Infection of the cervix with human papillomavirus (HPV) is the most common cause of cervical cancer. Not all women with HPV infection, however, will develop cervical cancer. Women who do not regularly have a Pap smear to detect HPV or abnormal cells in the cervix are at increased risk of cervical cancer.

Other possible risk factors include the following:

  • Giving birth to many children.
  • Having many sexual partners.
  • Having first sexual intercourse at a young age.
  • Smoking cigarettes.
  • Oral contraceptive use ("the Pill").
  • Weakened immune system.

There are usually no noticeable signs of early cervical cancer but it can be detected early with yearly check-ups.
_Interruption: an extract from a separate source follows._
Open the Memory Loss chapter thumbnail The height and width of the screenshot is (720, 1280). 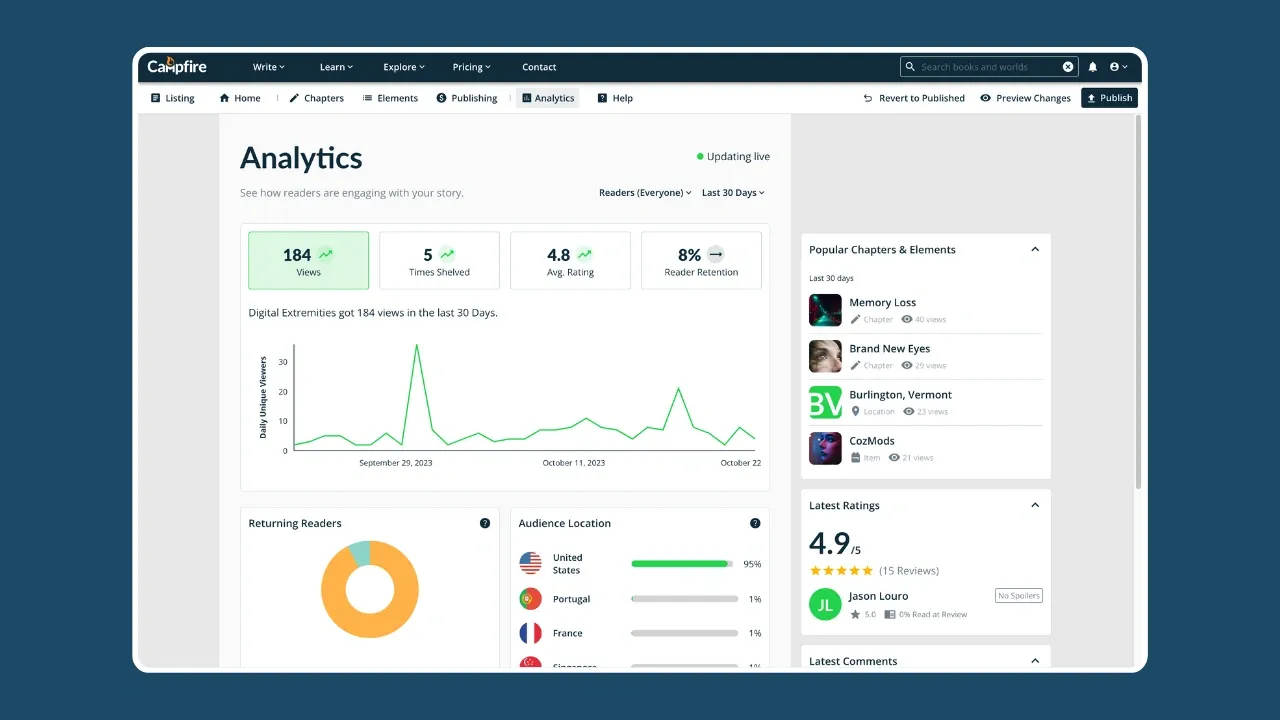825,310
Early cervical cancer may not cause noticeable signs or symptoms. Women should have yearly check-ups, including a Pap smear to check for abnormal cells in the cervix. The prognosis (chance of recovery) is better when the cancer is found early.

Possible signs of cervical cancer include vaginal bleeding and pelvic pain.
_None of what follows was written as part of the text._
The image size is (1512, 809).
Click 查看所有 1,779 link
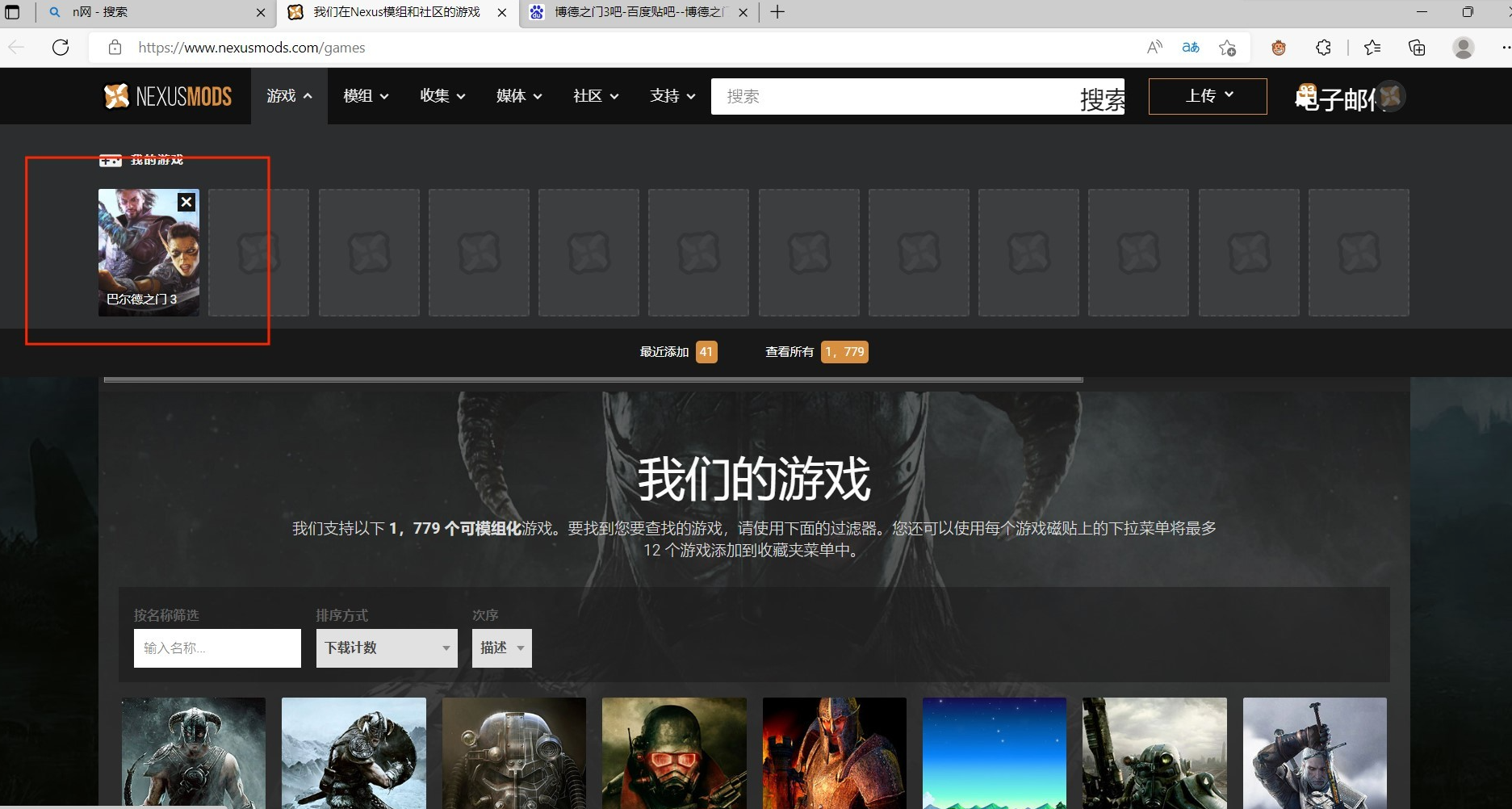pyautogui.click(x=816, y=352)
These and other symptoms may be caused by cervical cancer. Other conditions may cause the same symptoms. A doctor should be consulted if any of the following problems occur:

  • Vaginal bleeding.
  • Unusual vaginal discharge.
  • Pelvic pain.
  • Pain during sexual intercourse.

Tests that examine the cervix are used to detect (find) and diagnose cervical cancer.
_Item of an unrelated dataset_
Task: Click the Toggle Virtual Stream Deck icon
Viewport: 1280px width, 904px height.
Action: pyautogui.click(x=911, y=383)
The following procedures may be used:

  • Pap smear: A procedure to collect cells from the surface of the cervix and vagina. A piece of cotton, a brush, or a small wooden stick is used to gently scrape cells from the cervix and vagina. The cells are viewed under a microscope to find out if they are abnormal. This procedure is also called a Pap test.
  • Colposcopy: A procedure in which a colposcope (a lighted, magnifying instrument) is used to check the vagina and cervix for abnormal areas. Tissue samples may be taken using a curette (spoon-shaped instrument) and checked under a microscope for signs of disease.
  • Biopsy: If abnormal cells are found in a Pap smear, the doctor may do a biopsy. A sample of tissue is cut from the cervix and viewed under a microscope by a pathologist to check for signs of cancer. A biopsy that removes only a small amount of tissue is usually done in the doctor’s office. A woman may need to go to a hospital for a cervical cone biopsy (removal of a larger, cone-shaped sample of cervical tissue).
  • Pelvic exam: An exam of the vagina, cervix, uterus, fallopian tubes, ovaries, and rectum. The doctor or nurse inserts one or two lubricated, gloved fingers of one hand into the vagina and places the other hand over the lower abdomen to feel the size, shape, and position of the uterus and ovaries. A speculum is also inserted into the vagina and the doctor or nurse looks at the vagina and cervix for signs of disease. A Pap test of the cervix is usually done. The doctor or nurse also inserts a lubricated, gloved finger into the rectum to feel for lumps or abnormal areas.
  • Endocervical curettage: A procedure to collect cells or tissue from the cervical canal using a curette (spoon-shaped instrument). Tissue samples may be taken and checked under a microscope for signs of cancer. This procedure is sometimes done at the same time as a colposcopy.

Certain factors affect prognosis (chance of recovery) and treatment options.

The prognosis (chance of recovery) depends on the following:

  • The stage of the cancer (whether it affects part of the cervix, involves the whole cervix, or has spread to the lymph nodes or other places in the body).
  • The type of cervical cancer.
  • The size of the tumor.

Treatment options depend on the following:

  • The stage of the cancer.
  • The size of the tumor.
  • The patient's desire to have children.
  • The patient’s age.

Treatment of cervical cancer during pregnancy depends on the stage of the cancer and the stage of the pregnancy. For cervical cancer found early or for cancer found during the last trimester of pregnancy, treatment may be delayed until after the baby is born.